Academic recovery blueprint holds promise for Youngstown
In Tuesday’s general election, Youngstown residents went for experience and enthusiasm in the candidates they chose for the Youngstown Board of Education. We trust they made the right decision, given the enormous challenges confronting the troubled urban school district.
Indeed, a visit later this month to Youngstown by the state’s top public education official will, we hope, answer the many questions that surround the system’s academic future. The district has been in academic emergency since 2010, and a state-mandated academic distress commission has been working to turn things around.
A recovery blueprint — it combines seven improvement plans that had been in place — was adopted Monday by the commission. The plan was sent to the Ohio Department of Education a week and a half ago. Stan Heffner, state superintendent of public instruction, the deputy superintendent and two others from Heffner’s staff will be in Youngstown on Nov. 29 to review the blueprint with the state panel. The state superintendent had sought the consolidation.
At the meeting, we would urge Heffner to give the community an unambiguous answer to this important question: Who has ultimate responsibility for implementing the academic recovery plan?
We ask it because during the election campaign, the two incumbent board members on the ballot who won second four-year terms Tuesday, Richard Atkinson and Michael Murphy, discussed in great detail how they intended to help the district move up from academic watch. The third incumbent in the race, June Drennen, who was appointed to the board in 2009, lost her bid for a full term.
The change in designation from academic emergency to academic watch was achieved because of improvement in student attendance.
During his last visit to Youngstown, state Superintendent Heffner said publicly that he expects the district to be in continuous improvement when the state report cards are released next year.
That’s a tall order, but Atkinson and Murphy insisted it is realistic. That was also the opinion of Marcia Haire-Ellis and Brenda Kimble, who won the seats now occupied by Drennen and Anthony Catale, who chose not to seek another term.
The other candidate in the race was Jackie Adair. What was encouraging about the election is that all the candidates had a clear understanding of the challenges confronting the district.
Therefore, it would be a shame if the school board, including the new members, were not given an opportunity to participate in discussions relating to the implementation of the recovery plan.
Schools superintendent
Likewise, it would be a waste of the talents and commitment of schools Superintendent Dr. Connie Hathorn to have him simply carry out the dictates of the distress commission.

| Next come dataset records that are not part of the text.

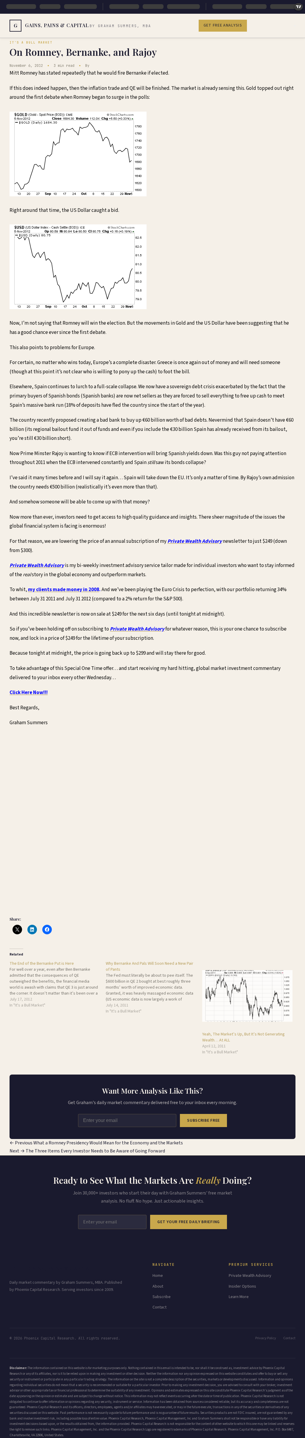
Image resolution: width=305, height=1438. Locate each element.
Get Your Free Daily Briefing (188, 1222)
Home (157, 1276)
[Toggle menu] (294, 25)
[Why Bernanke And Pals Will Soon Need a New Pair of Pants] (154, 987)
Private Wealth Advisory (250, 1276)
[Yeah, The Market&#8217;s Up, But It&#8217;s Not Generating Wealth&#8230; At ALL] (247, 996)
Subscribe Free (203, 1120)
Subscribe (161, 1297)
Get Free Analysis (222, 25)
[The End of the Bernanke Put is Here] (58, 984)
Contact (159, 1307)
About (157, 1286)
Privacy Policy (265, 1338)
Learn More (239, 1297)
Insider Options (242, 1286)
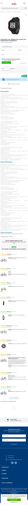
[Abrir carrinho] (25, 3)
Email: (3, 54)
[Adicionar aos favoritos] (26, 14)
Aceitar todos (14, 499)
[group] (14, 420)
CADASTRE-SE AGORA (14, 429)
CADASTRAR (14, 444)
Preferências (14, 502)
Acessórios (9, 11)
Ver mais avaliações (14, 398)
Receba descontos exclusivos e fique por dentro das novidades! (14, 431)
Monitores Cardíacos (16, 11)
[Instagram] (16, 463)
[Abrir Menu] (2, 3)
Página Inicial (3, 11)
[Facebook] (12, 463)
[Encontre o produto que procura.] (25, 8)
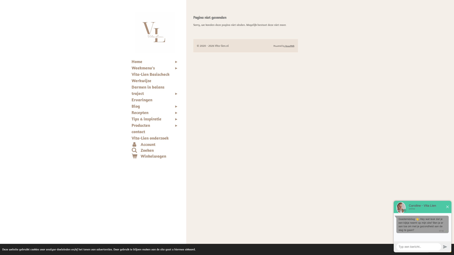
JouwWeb (289, 45)
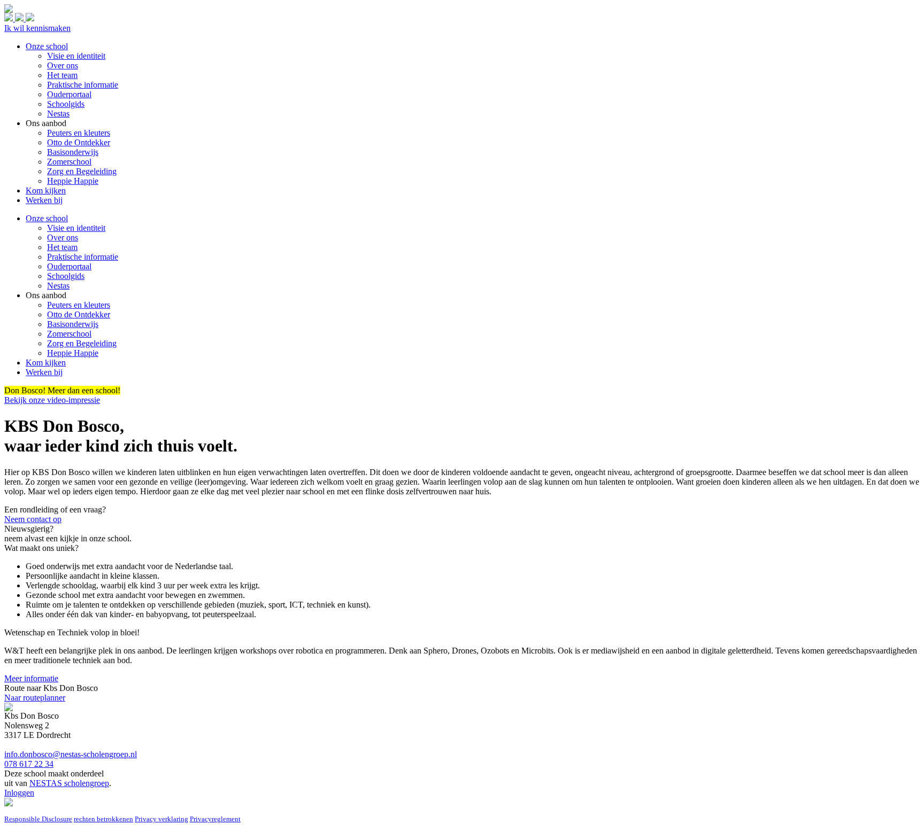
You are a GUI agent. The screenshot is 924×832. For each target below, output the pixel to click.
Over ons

There are three entities, the state panel, the superintendent and the school board, that should have a role in the academic turnaround, just as there were three involved in the district’s emergence from fiscal emergency: a state fiscal oversight commission, the superintendent and the school board.
Because Youngstown is the first and only district under the state’s thumb with regard to academics, there isn’t a template for how to deal with its recovery.
State Superintendent Heffner should be clear as to what he expects from the commission, Hathorn and the board of education. What the Youngstown district does not need is a distraction, such as a turf war, from the ultimate goal: Educating students so they can demonstrate progress in the state tests.